* [STORED DATA]:

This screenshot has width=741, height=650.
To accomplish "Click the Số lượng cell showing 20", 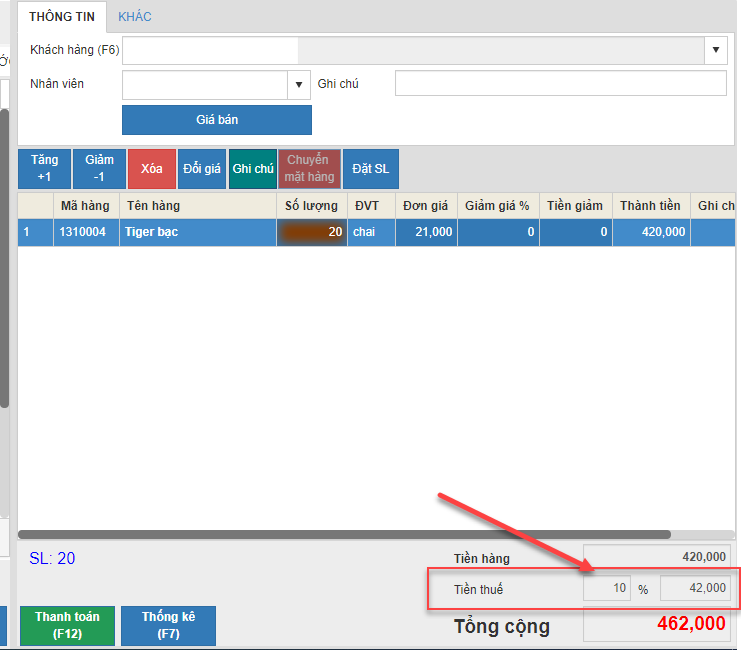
...
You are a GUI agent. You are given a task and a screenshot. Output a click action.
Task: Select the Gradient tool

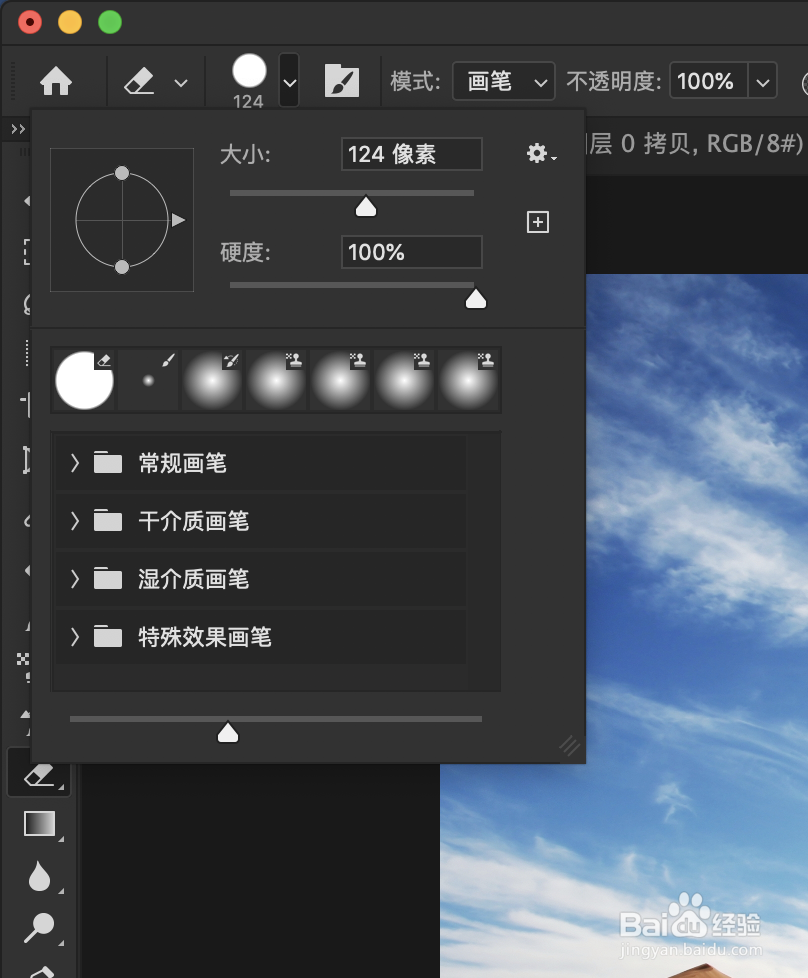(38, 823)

* [YOUR OBJECTIVE]:
Line for line, output the entries above from the line with "This screenshot has width=741, height=650." to the line with "the Số lượng", both included, and nothing more. Skip pictures.

* [PROBLEM SOLUTION]:
This screenshot has width=741, height=650.
To accomplish "Click the Số lượng cell showing 20", 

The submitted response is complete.